══ TEXT ══

Soluble LPS receptor CD14 is increased in saliva of patients with geographic tongue

ORCID Icon &
Pages 137-142 | Received 17 Apr 2022, Accepted 26 Jun 2022, Published online: 08 Jul 2022

Abstract

Objectives

The soluble bacterial pattern recognition receptor, sCD14 augments inflammatory responses in oral cavity. The aim of the study was to investigate whether patients with geographic tongue (GT) with and without fissured tongue (FT) have impaired inflammatory regulation, manifesting as increased levels of sCD14 in the saliva.

Material and Methods

An enzyme-linked immunosorbent assay was used to measure the amount of sCD14 in whole and parotid saliva of patients diagnosed with GT (GT whole, n = 21; GT parotid, n = 23) and control subjects (GT whole, n = 25; GT parotid, n = 18). The levels of sCD14 were also evaluated according to our previous clinical assessment of GT based on the number of lesions detected on the tongue, as ‘mild’ (a single lesion), ‘moderate’ (2–5 lesions), or ‘severe’ (≥6 lesions). Diagnosis of FT was established when multiple grooves or fissures were observed on the dorsal and lateral surfaces of the tongue.

═══

WORK TASK: Write out the stretch of the geographic tongue abstract from "ORCID Icon &" through "in the saliva.". The material that follows comes from a separate source and is unrelated to the abstract.

══ INFORMATION SUPPLIED ══

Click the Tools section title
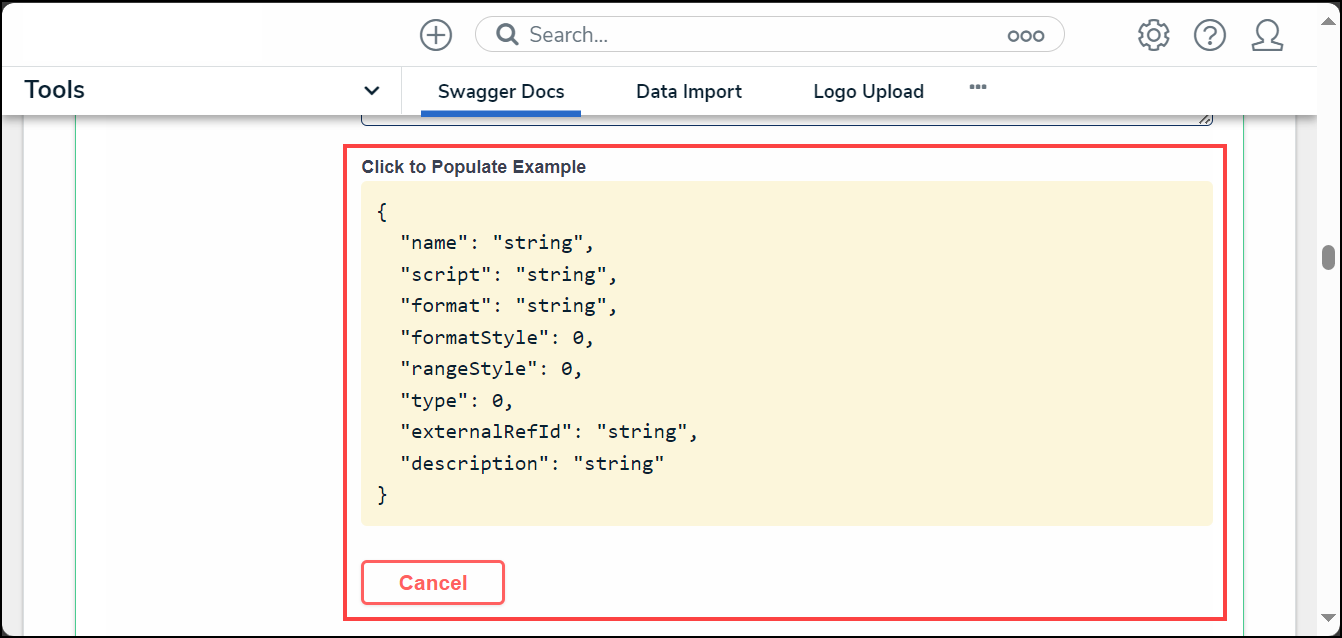The image size is (1342, 638). [x=55, y=90]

═══

RESPONSE TO THIS TASK:
ORCID Icon &
Pages 137-142 | Received 17 Apr 2022, Accepted 26 Jun 2022, Published online: 08 Jul 2022

Abstract

Objectives

The soluble bacterial pattern recognition receptor, sCD14 augments inflammatory responses in oral cavity. The aim of the study was to investigate whether patients with geographic tongue (GT) with and without fissured tongue (FT) have impaired inflammatory regulation, manifesting as increased levels of sCD14 in the saliva.